Another possibility is that the NTDR can modulate interactions between individual PB transposase proteins or even mediate intramolecular connections to initiate “higher order PB assembly synapses”, as predicted by Chen et al. [39], and the CRD region of the piggyBac protein (Figure 1B) may be a good candidate for that [41]. However, our results on the cell-type specific behavior of the NTDR mutants point to the role of interaction with other protein partners, whose cell-type specific expression profiles may lie behind the observed differences. Nevertheless, it would be interesting to see if any revealed functions are still conserved in the domesticated PGBD proteins or if new functions arose for the NTDR in those cases. Another proposed function of disordered protein segments is that they may facilitate protein evolution via exon shuffling by structurally separating the newly combined domains [57]. One can argue that this could be the case for mammalian PGBD1 proteins [47]. However, it does not exclude other functional role(s) of the conserved NTDR. Be that as it may, further experimental studies are required to decipher the potential function(s) of the N-terminal disordered region in piggyBac transposition, which results would help elucidate the domesticated functions of various co-opted piggyBac-derived protein sequences.

4. Materials and Methods

4.1. Plasmid Constructs

Structures of donor and helper plasmids used for the transposon assays are shown in Figure 1A. Donor plasmids contain piggyBac transposon units carrying either a PGK promoter-driven puromycin resistance gene or a CAG promoter-driven GFP gene [49]; the helper plasmids contain a CMV promoter-driven appropriate piggyBac transposase variant expression cassette (see the figure legend for more details). The codon-optimized mPB [13] and the hyperactive hyPB [18] transposases were used as positive controls, and the D268G catalytic mPB mutant generated earlier [22] was used as a negative control. All other expression plasmids used in these studies were generated by the Gibson assembly method and verified by Sanger sequencing; primers used for the assemblies are listed in Table S2. For the NTDR deletion mutants mPBdel and hyPBdel, amino acids 3–100 from the N-terminal part of the proteins are removed. For variants mPBvar14, hyPBvar14, mPBvar73, and hyPBvar73, the disordered sequences ‘14’ (VNHPSHDLSSSETIVDADETDLQLDWKSDLELHDTCNVDEETISSQVNLKGEIDGVPLTQDSIGRQFPSASILSDVEGIQSEISLREESEDQSREASH) and ‘73’ (SVATATLNIKDSDHGPVEDIQERARTDSCSSVELDEDDEQIELDHGVIDSSHLQLQLDWEGNLELPQTFSISKHSSEVSDTGQLRSSSNVEIIDEPES) were used to replace the amino acids 3–100 of the original transposases, respectively. These sequences were generated from the original sequence by randomizing the amino acids, resulting in the same amino acid composition and similar disorder characteristics. Coiled-coil containing aggregation-prone sequences were filtered out. Since the I30V mutation of hyPB is localized in the NTDR, for comparative studies, this position was mutated “back” to the original isoleucine present in mPB, thus generating the hyPB30I variant. For the HeLa reporter cell line (see Figure 4), a single genomic copy of the PB transposon disrupting a puromycin resistance gene cassette was stably inserted using the Frog Prince transposon system [58].

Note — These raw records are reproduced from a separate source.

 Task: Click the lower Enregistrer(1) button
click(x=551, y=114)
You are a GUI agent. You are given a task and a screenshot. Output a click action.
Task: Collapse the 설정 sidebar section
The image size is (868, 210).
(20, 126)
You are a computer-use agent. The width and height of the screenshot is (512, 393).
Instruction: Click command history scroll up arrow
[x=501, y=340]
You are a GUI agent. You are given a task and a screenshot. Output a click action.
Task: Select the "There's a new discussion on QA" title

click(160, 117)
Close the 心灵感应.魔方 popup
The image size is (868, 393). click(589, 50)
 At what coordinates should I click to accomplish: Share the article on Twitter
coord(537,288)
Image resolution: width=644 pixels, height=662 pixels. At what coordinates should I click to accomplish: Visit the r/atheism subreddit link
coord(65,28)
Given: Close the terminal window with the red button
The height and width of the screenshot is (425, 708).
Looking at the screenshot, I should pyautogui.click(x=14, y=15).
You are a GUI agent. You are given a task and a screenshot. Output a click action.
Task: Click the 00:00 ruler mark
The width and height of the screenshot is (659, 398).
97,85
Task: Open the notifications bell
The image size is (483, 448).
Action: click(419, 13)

4.2. Cell Culturing and Transfection Methods

HEK-293 (human embryonic kidney), HeLa (human cervical cancer), and MCF-7 (human breast cancer) cell lines were cultured in Dulbecco’s modified Eagle’s medium (DMEM) supplemented with 10% of fetal calf serum, 1% of L-glutamine, and 1% of penicillin–streptomycin (Thermo Fisher Scientific, Waltham, MA, USA).
Transfections were carried out in duplicates. For the lipid-based transfections, 5 × 105 cells were seeded onto 6-well plates. The next day, 500 ng transposon donor and 500 ng transposase expressing helper plasmid were co-transfected to the cells using the FuGENE® 6 reagent, according to the manufacturer’s instructions (Roche Applied Science, Mannheim, Germany). At 48 h post-transfection, cells were harvested for further experiments or analyses.

4.3. Transposition Assays

Transposition assays were carried out essentially as described previously [22]. Briefly, for excision assays, plasmids were isolated from the transfected cells using a modified protocol of the QIAGEN plasmid Miniprep Kit, then 10 ng of the isolated plasmids were used as templates in a two-round nested PCR assay to detect plasmid copies that underwent transposon excision and DNA repair; the ampicillin sequence presenting in all donor construct was used as an assay control. PCR products were separated in a 2% agarose gel and visualized by ethidium bromide staining using a Universal Hood Gel Imager Model # 75S (BioRad, Hercules, CA, USA). PCR primers for excision analysis are listed in Table S2.
For colony assays, starting at 48 h post-transfection, 1% of the transfected cells were seeded onto cell culture Petri dishes and selected for two weeks using puromycin (Sigma-Aldrich) in the final concentration of 1 µg/mL. Surviving cells were fixed in ice-cold methanol and stained with 0,04% Crystal Violet (Sigma-Aldrich, St. Louis, MO, USA) in 25% methanol. To test the effects on distinct steps of transpositions, we used a specific HeLa-derived reporter cell line (see above and Figure 4). These cells were treated with 100 mg/mL neomycin and 1 µg/mL puromycin simultaneously for double antibiotic selection. After the selection procedure, surviving colonies were quantified with the Universal Hood Gel Imager Model # 75S, using the Quantity One 4.4.0 software (BioRad). For statistical analyses, the mean and standard deviation values of at least three independent biological replicates were compared, performing F-tests and subsequent two-sided Student’s t-tests; statistically significant differences were accepted at p < 0.05.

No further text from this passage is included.